### Dataset excerpts

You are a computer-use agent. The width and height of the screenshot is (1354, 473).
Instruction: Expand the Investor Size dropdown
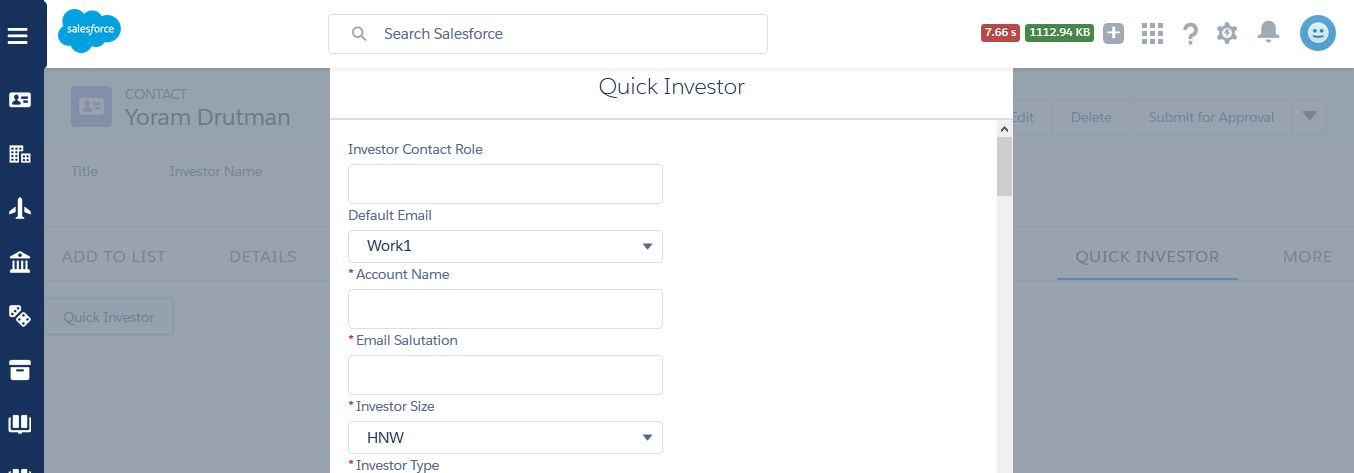505,437
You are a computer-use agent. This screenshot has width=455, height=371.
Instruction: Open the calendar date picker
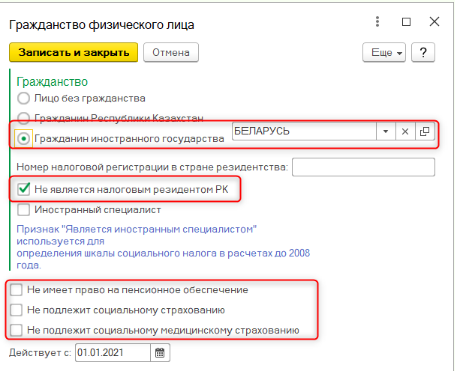pos(160,353)
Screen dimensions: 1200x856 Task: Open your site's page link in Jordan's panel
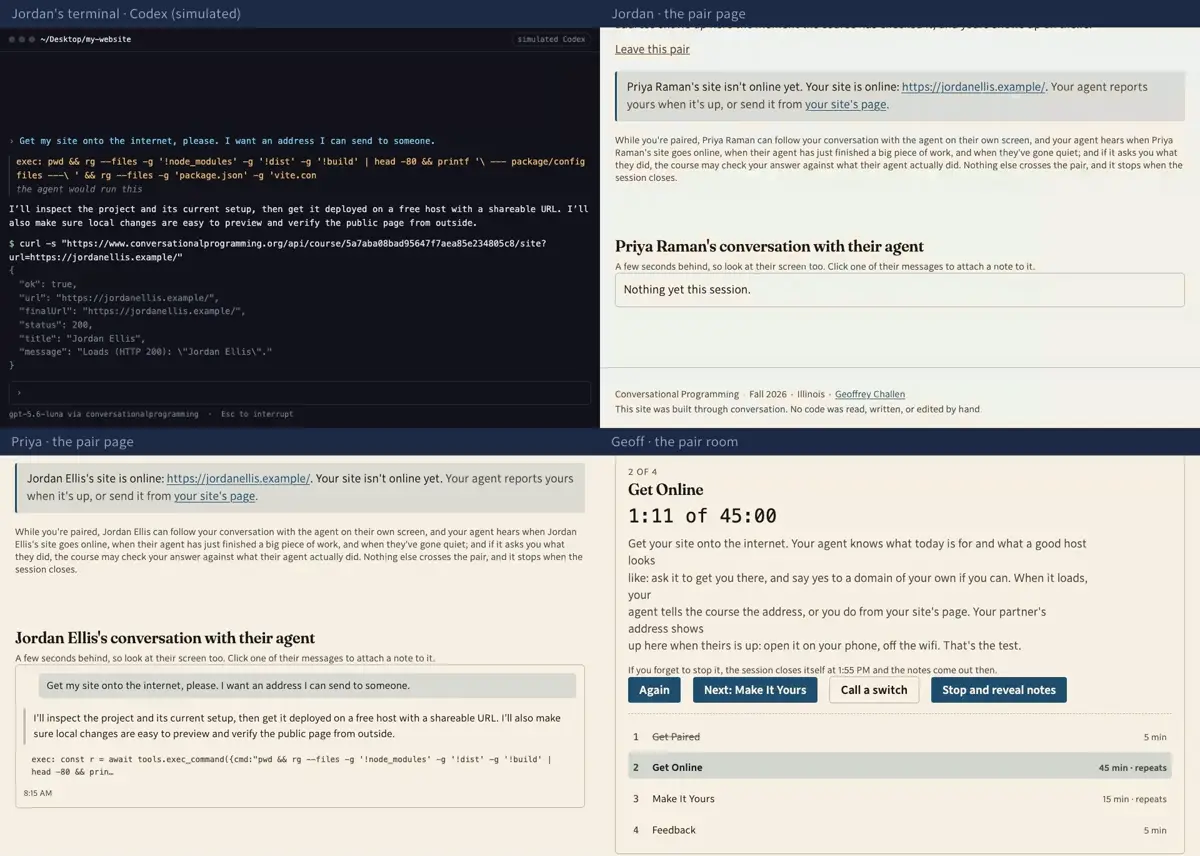[x=846, y=104]
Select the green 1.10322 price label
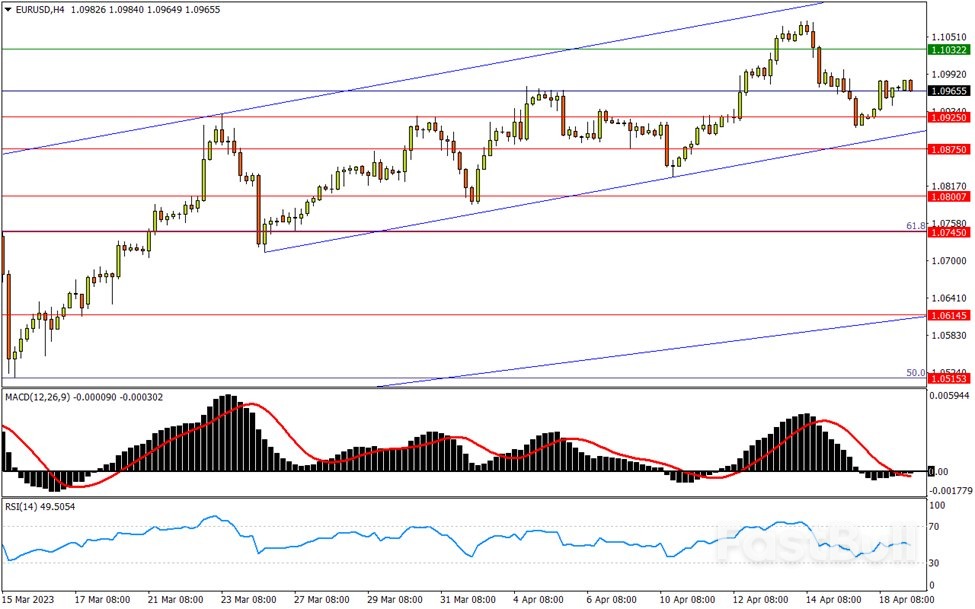Image resolution: width=975 pixels, height=609 pixels. tap(946, 49)
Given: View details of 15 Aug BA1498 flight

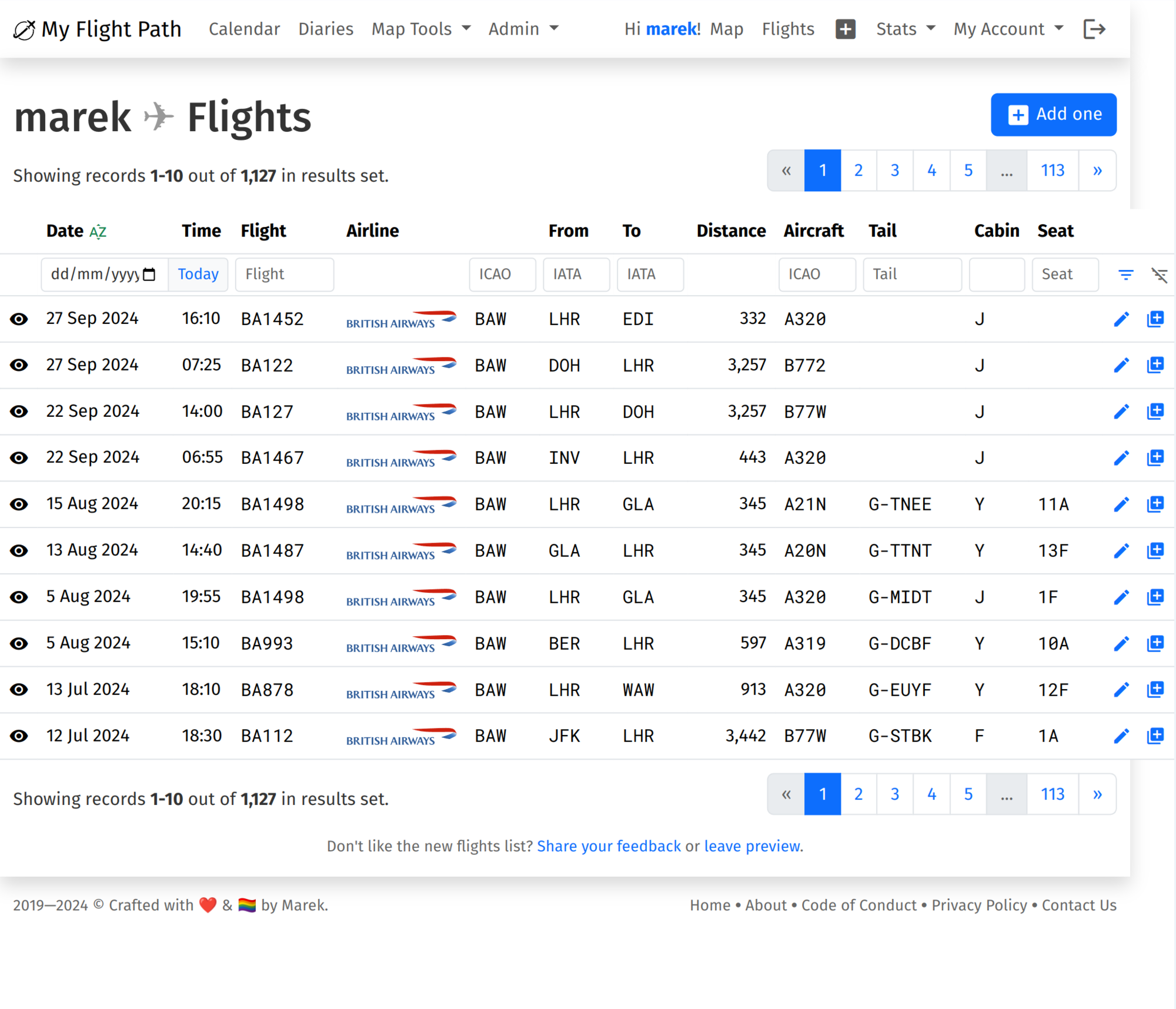Looking at the screenshot, I should [x=19, y=504].
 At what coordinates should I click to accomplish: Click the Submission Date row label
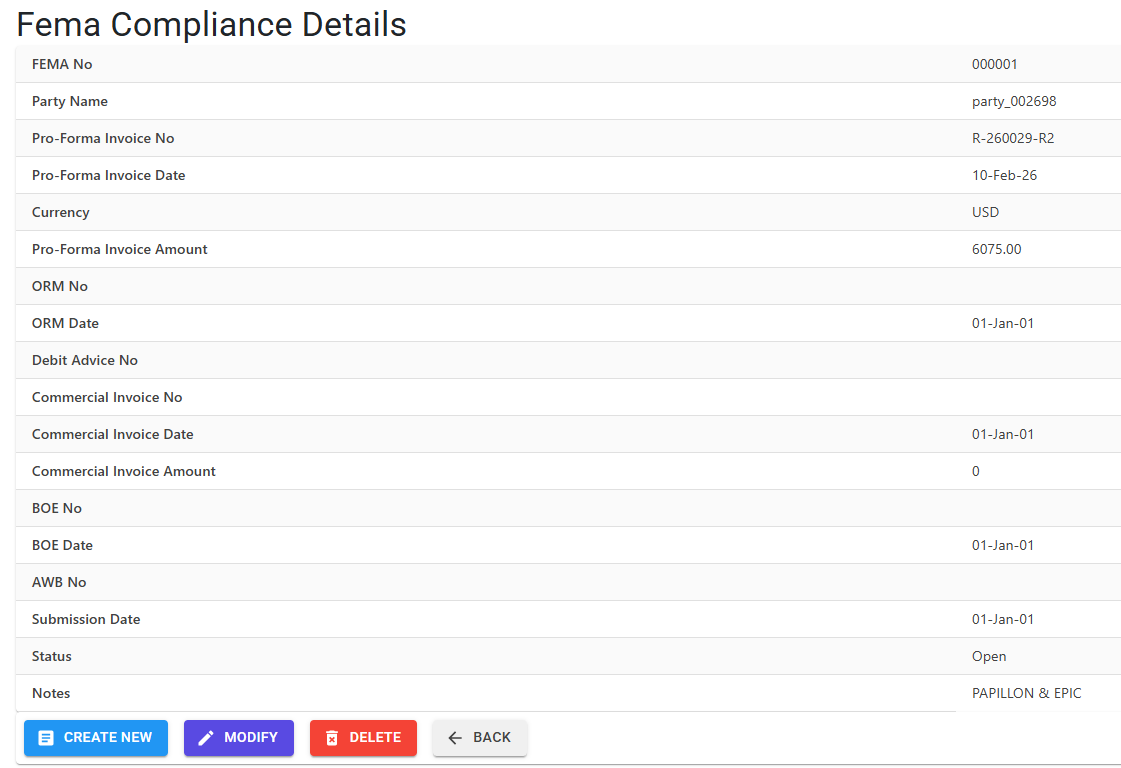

### Task prompt
This task calls for an exact copy of the data above, without pictures.

### Reply to the task
You are a computer-use agent. The width and height of the screenshot is (1354, 473).
Instruction: Expand the Investor Size dropdown
505,437
You are a computer-use agent. This screenshot has width=455, height=371.
Instruction: Open the calendar date picker
pos(160,353)
Screen dimensions: 1200x856 Task: Open your site's page link in Jordan's panel
[x=846, y=104]
Select the green 1.10322 price label
Image resolution: width=975 pixels, height=609 pixels. tap(946, 49)
Given: View details of 15 Aug BA1498 flight

Looking at the screenshot, I should [x=19, y=504].
 At what coordinates should I click to accomplish: Click the Submission Date row label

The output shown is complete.